Le plan de relance jouera un rôle important pour aider les entreprises à continuer d'investir pendant la crise, à l'image du plan que nous avons mis en place dans l'industrie avec un grand succès, comme l'a indiqué la ministre déléguée chargée de l'industrie. Le budget consacré à ces outils sera augmenté pour répondre à plusieurs objectifs : outre le projet de relocalisation de certaines productions en France, qui a été doté de 600 millions d'euros, 900 projets ont été présentés par des entreprises dans ce domaine ; des projets d'investissement portent sur l'automobile et l'aéronautique ; et un volet territorial doit permettre de financer des projets locaux. Au total, en quelques mois, 4 200 projets ont été présentés par les PME industrielles, ce qui ouvre de grandes perspectives pour notre compétitivité en sortie de crise.

Autre enjeu important que vous avez évoqué dans le questionnaire : la numérisation des entreprises. Globalement, les PME et les TPE françaises sont moins bien numérisées que les autres entreprises de l'Union européenne. Pour préserver la compétitivité de nos entreprises, nous avons lancé deux programmes : un guichet de numérisation des PME industrielles pour les orienter vers « l'industrie du futur », et un guichet de financement de l'achat d'outils numériques pour les PME industrielles, qui a lui aussi connu un très grand succès avec 7 000 projets d'investissements destinés à accélérer la numérisation des PME industrielles françaises. D'autres outils sont plus adaptés aux TPE, aux commerçants et aux artisans tel le site internet francenum.gouv.fr, qui propose des cours en ligne et des programmes télévisés de sensibilisation qui seront diffusés à partir du 15 février.

Nous allons par ailleurs établir en faveur de 30 000 TPE des diagnostics gratuits d'ici à 2022 de façon à les aider à bien identifier les solutions numériques dont elles ont besoin. Sont également prévus à cette même échéance des programmes de formation aux outils numériques en direction de 150 000 TPE, indépendants et artisans.

De plus, pour les TPE-PME qui auront démontré un investissement numérique assez significatif, nous avons mis en place en novembre et en décembre derniers, dans le cadre du plan « Clique mon commerce », des chèques numériques de 500 euros pour aider les commerçants à financer un premier développement numérique. Pour les besoins plus importants, nous pourrons accorder 30 000 prêts de numérisation, de l'ordre de 10 000 ou 20 000 euros, aux TPE-PME qui voudront réaliser des investissements numériques un peu plus significatifs. Notre objectif est d'accompagner 200 000 entreprises d'ici à la fin de 2022.
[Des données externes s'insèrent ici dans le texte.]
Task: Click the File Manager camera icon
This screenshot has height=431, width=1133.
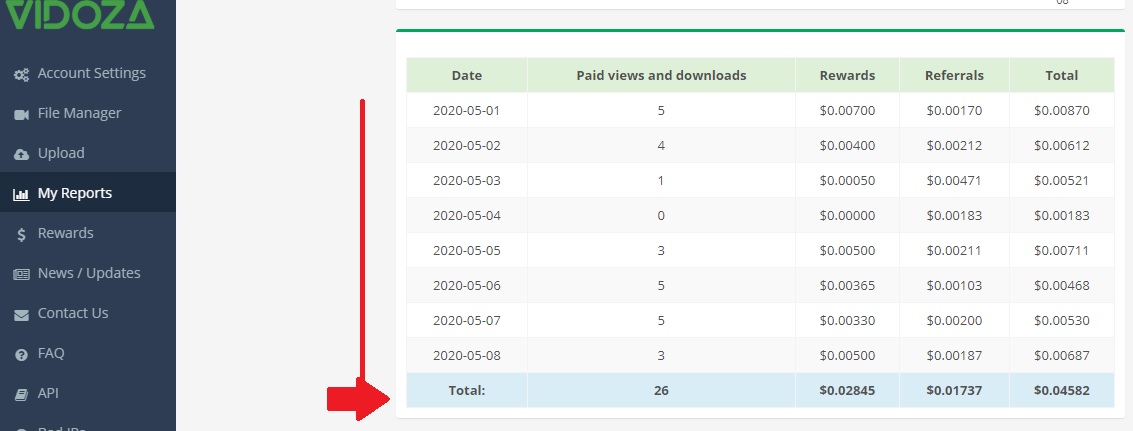Action: click(21, 114)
Nous avons également engagé des actions collectives pour soutenir les commerces de centre-ville et mis en place, dans le cadre du plan de relance, un fonds de foncières pour faciliter l'installation, d'ici à la fin de l'année, de 60 foncières dans 65 départements en vue de la location à bas prix de locaux en centre-ville à des commerçants.

Nos actions suivent donc une gradation afin de cibler tous les besoins des entreprises, depuis les aides d'urgence jusqu'aux investissements d'avenir (IA). C'est le sens du quatrième programme d'investissements d'avenir qu'a présenté le Premier ministre le 8 janvier dernier en faveur des start-up, des PME et des plus grandes entreprises. Il s'agit de mobiliser des financements publics pour soutenir l'innovation, selon deux approches différentes : l'approche territoriale est à l'origine du programme d'investissements d'avenir régionalisé, qui sera piloté dans chaque région par les conseils régionaux pour stimuler l'innovation au sein des PME régionales ; la seconde approche est plus orientée sur les 11 marchés clés sur lesquels nous souhaitons positionner nos entreprises et les aider à se développer - je citerai la santé digitale ou la cybersécurité.
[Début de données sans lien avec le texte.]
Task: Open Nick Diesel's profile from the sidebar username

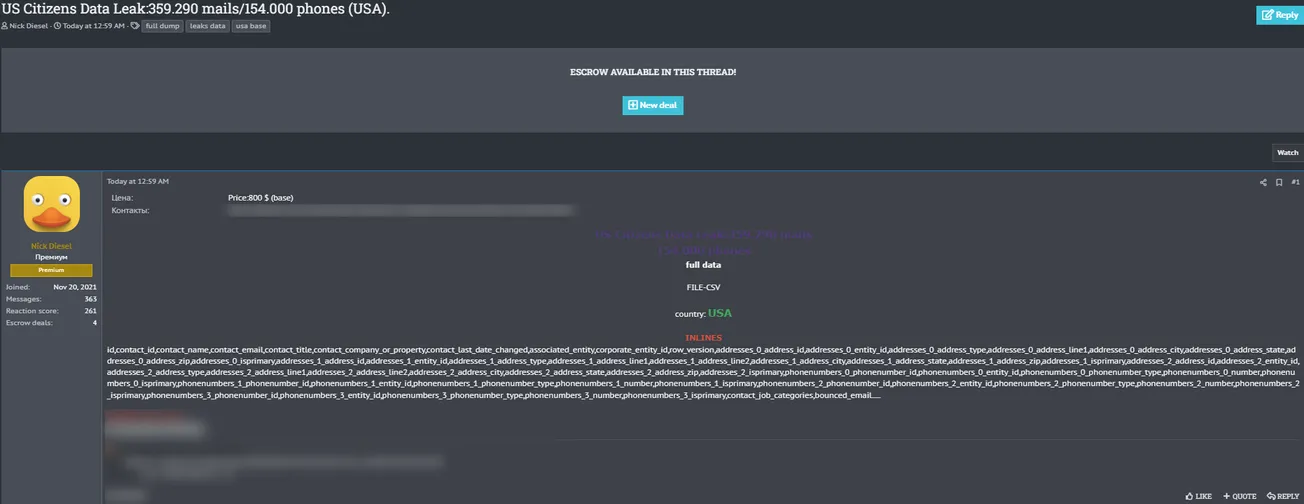Action: pos(51,246)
Voilà le bref panorama de ces différents chantiers que nous avons lancés pour accompagner les entreprises, depuis les aides d'urgence jusqu'à la préparation de l'avenir.

M. Serge Babary, président. - Merci de votre propos exhaustif et très précis, notamment sur la stratégie défensive que chacun reconnaît avoir été massive et efficace pour sauver un maximum d'entreprises - attendons toutefois de voir leur sort dans les prochains mois - et les éléments du plan de relance que vous avez détaillés.

L'État a constamment adapté son dispositif de soutien aux entreprises notamment en raison du confinement.

Les acteurs des entreprises, dirigeants ou syndicats, ont salué la simplification de nombreuses procédures, qu'il s'agisse du dialogue social dans les entreprises ou des audiences des tribunaux de commerce, grâce notamment aux outils de visioconférence. Envisagez-vous de maintenir au-delà de la pandémie tout ou partie de ces simplifications qui sont demandées parfois de longue date par les entreprises ?

Il a par ailleurs été annoncé, vous l'avez évoqué, que les prêts participatifs seront sélectionnés pour l'essentiel par les agences bancaires au niveau des territoires, ce qui est, à mes yeux, une bonne chose. Pouvez-vous préciser concrètement quels sont les critères à retenir pour développer ces prêts sans favoriser les entreprises zombies, qui ne vivent plus que par des perfusions, tout en soutenant celles qui connaissent des difficultés temporaires dues à la crise ?

Est-il prévu de revoir temporairement certaines règles de notation de la Banque de France afin d'éviter l'autre biais de stigmatisation qu'est la cotation des entreprises ? Ne pourrait-on pas imaginer une mise entre parenthèses de cette période pour ne pas rendre plus difficile l'accès au crédit par les entreprises lors de la reprise, ce qui s'apparenterait pour elles à une double peine ?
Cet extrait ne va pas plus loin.